Document excerpt>
Back to Index

Generative AI and Long-Term Memory for LLMs (OpenAI, Cohere, OS, Pinecone)


Chapters

0:0 What is generative AI
1:40 Generative question answering
4:6 Two options for helping LLMs
5:33 Long-term memory in LLMs
7:1 OP stack for retrieval augmented GQA
8:48 Testing a few examples
12:56 Final thoughts on Generative AI

Transcript

Generative AI is what many expect to be the next big technology boom. And being what it is, AI, it could have far-reaching implications that are beyond what we would imagine today. That's not to say that we have entered the end game of AI with AGI or anything like that, but I think that generative AI is a pretty big step forwards.

And it seems that investors are aware of this as well. We all know that the majority of industries had a very bad 2022, yet generative AI startups actually received $1.37 billion in funding. According to New York Times, that's almost as much as they received in the past five years combined.

However, it's hardly surprising. There were several wow moments that came from generative AI in 2022. From generative art tools like OpenAI's DALI 2, Mid-Journey, and Sable Diffusion, to the next generation of large language models from the likes of OpenAI with the GPT 3.5 models, the Open Source Bloom project, and the chatbots like Goose Lambda, and of course, the chat GPT.

All of this together marks just the first year of the widespread adoption of generative AI. We're still in the very early days of a technology that is poised to completely change the way that we interact with the machines. And one of the most thought provoking use cases in how we interact with machines, I think belongs to generative question answering or GQA.

Source material>
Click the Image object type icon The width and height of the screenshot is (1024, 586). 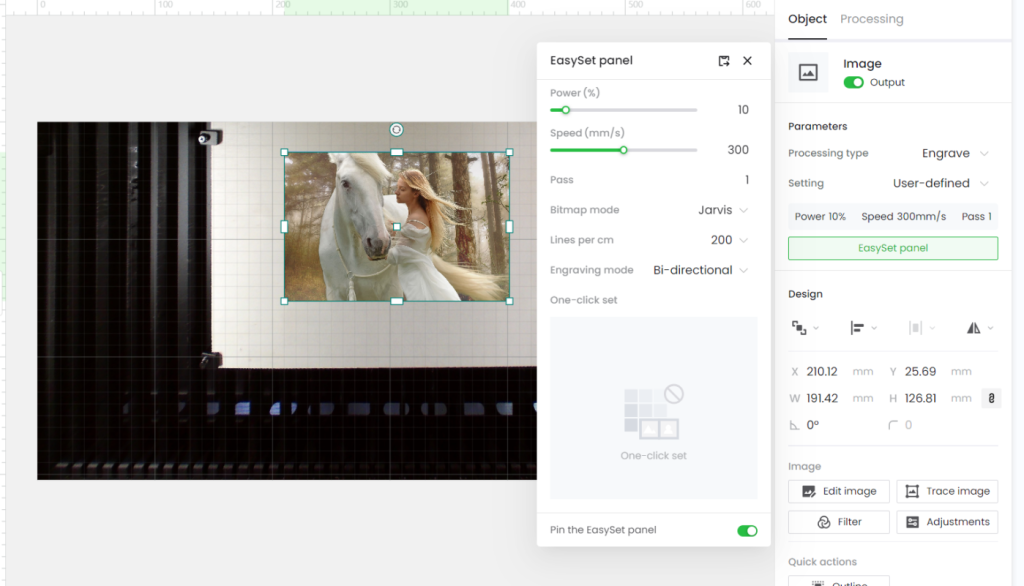pyautogui.click(x=808, y=72)
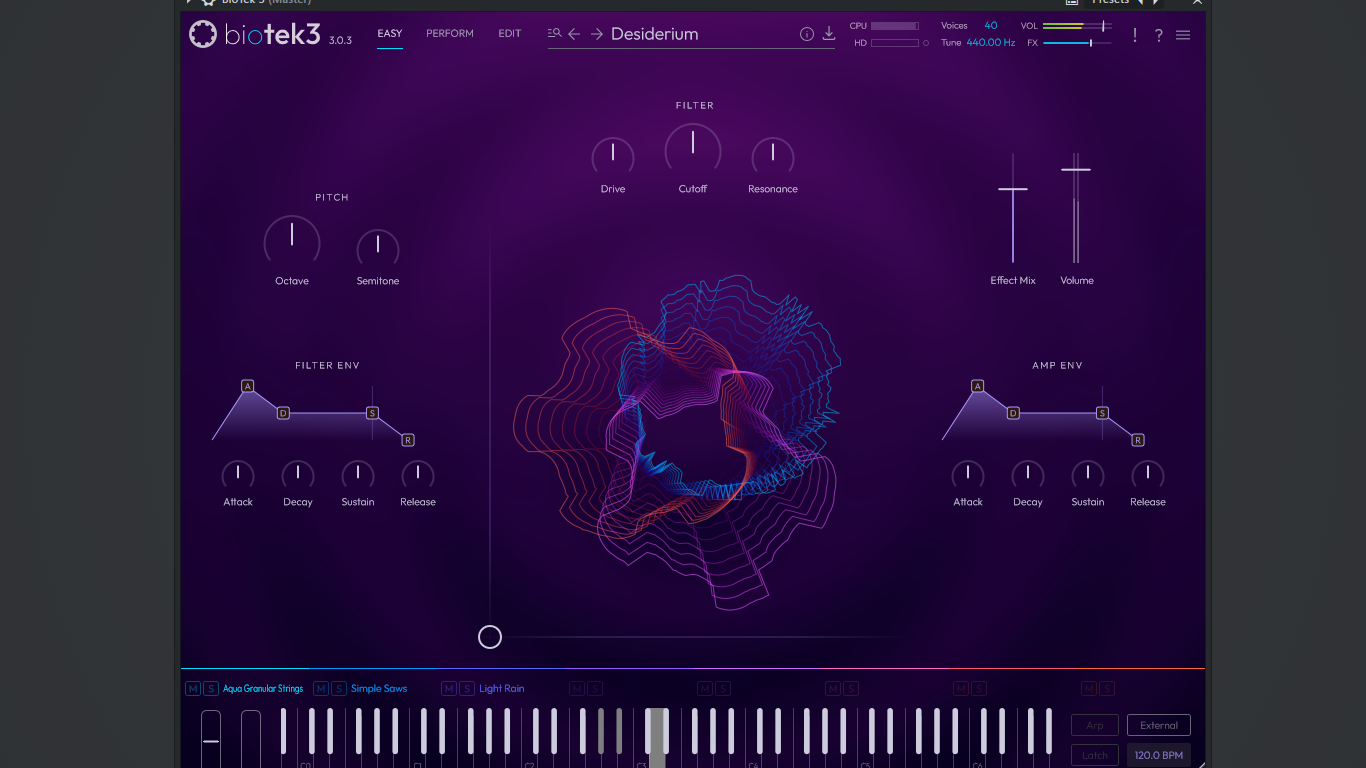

What the task asks> Rewrite the part of the generative AI transcript that opens with the words containing "0:0 What is" and closes with "big step forwards.", replacing "boom" with "wave".

Solution for this problem>
0:0 What is generative AI
1:40 Generative question answering
4:6 Two options for helping LLMs
5:33 Long-term memory in LLMs
7:1 OP stack for retrieval augmented GQA
8:48 Testing a few examples
12:56 Final thoughts on Generative AI

Transcript

Generative AI is what many expect to be the next big technology wave. And being what it is, AI, it could have far-reaching implications that are beyond what we would imagine today. That's not to say that we have entered the end game of AI with AGI or anything like that, but I think that generative AI is a pretty big step forwards.